_Consegna_: Traduca in inglese questa frase del testo sui cambiamenti climatici: «Le previsioni e proiezioni globali non lasciano intravedere nulla di buono.»

_Testo fornito_:
Nel contempo le emissioni di gas serra nel periodo 2000-2020 sono aumentate di oltre il 40 per cento, la concentrazione di CO2 in atmosfera ha raggiunto il livello record di 414 ppm, la temperatura media in Europa è ormai di 1,3°C superiore a quella dell’epoca preindustriale, il decennio 2010-2019 è a livello mondiale il più caldo dall’inizio delle registrazioni metereologiche. Dall’inizio delle registrazioni metereologiche in Alto Adige le temperature sono aumentate in media di 1,5°C e in estate addirittura di 2°C. L’estate 2019 è la terza più calda mai registrata, i 30°C del 3 ottobre 2019 rappresentano la temperatura più alta mai misurata in un ottobre e anche il gennaio 2020 è quasi 2°C sopra la media. A ciò si aggiungono eventi estremi, come le 29 notti tropicali con temperature superiori ai 20°C nell’estate 2015 a Bolzano. Altri eventi estremi, come la tempesta Vaia nell’autunno 2018, le piogge continue e il caos provocato dalle nevicate intense nel novembre 2019, non possono essere direttamente riconducibili ai cambiamenti climatici, ma forniscono una prospettiva con la quale in Alto Adige dovremo misurarci sempre più spesso in futuro: inverni miti e umidi con più pioggia che neve; estati calde con lunghi periodi secchi; precipitazioni intense e abbondanti, potenzialmente più violente; autunni miti con eventi piovosi di proporzioni anch’esse potenzialmente sempre più vaste e problemi correlati; un inizio tardivo dell’inverno con nevicate solo a partire dalla fine di dicembre/inizio gennaio; un calo della disponibilità di acqua in estate; aumento dei rischi dovuti a forti precipitazioni, colate di fango e detriti; frane e smottamenti dovuti al disgelo del permafrost; problemi per l’agricoltura dovuti alla calura, alla siccità e a nuovi parassiti; ridotta garanzia di neve per il turismo invernale; problemi sanitari dovuti al caldo e malattie trasmesse da zecche o zanzare.
Le previsioni e proiezioni globali non lasciano intravedere nulla di buono. Se le emissioni non verranno ridotte in modo significativo, dovremo mettere in conto un ulteriore aumento della temperatura di circa 4-5°C entro il 2100. Il livello del mare si innalzerà di circa un metro, eventi estremi come la siccità si intensificheranno ulteriormente.
Per quanto riguarda i cambiamenti climatici non può esserci un ritorno allo status quo di oggi.

Dati memorizzati
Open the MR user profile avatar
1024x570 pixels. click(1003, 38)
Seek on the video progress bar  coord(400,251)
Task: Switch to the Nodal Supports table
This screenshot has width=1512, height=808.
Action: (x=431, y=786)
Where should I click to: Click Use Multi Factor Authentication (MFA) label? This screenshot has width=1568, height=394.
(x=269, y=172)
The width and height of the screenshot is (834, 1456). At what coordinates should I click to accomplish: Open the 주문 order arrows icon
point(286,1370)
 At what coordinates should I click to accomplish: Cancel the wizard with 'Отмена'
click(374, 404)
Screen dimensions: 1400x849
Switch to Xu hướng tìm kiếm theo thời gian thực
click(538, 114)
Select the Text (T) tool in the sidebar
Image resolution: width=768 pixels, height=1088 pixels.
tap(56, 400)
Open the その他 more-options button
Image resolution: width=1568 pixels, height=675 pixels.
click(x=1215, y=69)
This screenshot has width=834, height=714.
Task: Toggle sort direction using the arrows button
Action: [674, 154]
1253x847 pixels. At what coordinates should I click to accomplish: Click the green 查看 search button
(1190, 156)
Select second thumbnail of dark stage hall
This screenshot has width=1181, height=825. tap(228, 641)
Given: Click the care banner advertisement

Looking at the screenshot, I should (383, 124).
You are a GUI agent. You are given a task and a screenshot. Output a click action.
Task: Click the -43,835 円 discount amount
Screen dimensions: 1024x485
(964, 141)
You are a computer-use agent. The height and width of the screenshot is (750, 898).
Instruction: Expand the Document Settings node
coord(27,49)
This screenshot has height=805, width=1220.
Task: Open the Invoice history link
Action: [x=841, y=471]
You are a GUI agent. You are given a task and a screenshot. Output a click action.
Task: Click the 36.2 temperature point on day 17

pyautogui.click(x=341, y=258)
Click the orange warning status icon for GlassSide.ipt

_Soluzione_: Global forecasts and projections give no hint of anything good.